Laterally Varying Convection in Earth’s Core
- Academic lead
- Dr Jon Mound, School of Earth and Environment, J.E.Mound@leeds.ac.uk
- Co-supervisor(s)
- Dr Chris Davies, School of Earth and Environment, C.Davies@leeds.ac.uk, Prof Steve Tobias, School of Mathematics, S.M.Tobias@leeds.ac.uk
- Project themes
- Geophysical and Astrophysical Flows
Convection within Earth’s fluid core generates the planetary magnetic field; spatial and temporal variations of the geomagnetic field can thus be used to gain insight into the dynamics of this otherwise inaccessible region. Seismic, geomagnetic, and geodynamic observations indicate that lateral variations in heat flow are imposed on the core by the overlying solid mantle. This forcing, together with bottom-driven convection, produce a rich variety of dynamical behaviour that is still poorly understood.

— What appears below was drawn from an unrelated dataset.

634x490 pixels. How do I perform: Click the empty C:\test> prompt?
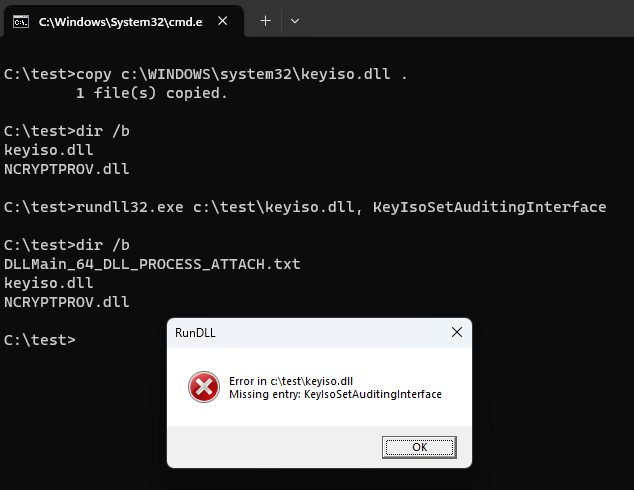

Previous simulations by the group in Leeds indicate that combining bottom-driven and boundary-forced convection can significantly influence core fluid dynamics, e.g. by changing heat transfer and flow speeds, and inducing relatively quiescent regions at the top of the core where thermal convection is suppressed. This project will combine numerical and theoretical analysis to produce a systematic study of the influence of boundary control on the dynamics of non-magnetic and magnetic rotating convection to investigate the potential for these dynamics to explain observed features of the Earth’s magnetic field. Depending on the project trajectory and student interests, comparison with laboratory experiments is possible.
Figure 1: Output from a simulation of rotating convection with lateral boundary heating. Colours represent temperatures (dark = cold, light = hot).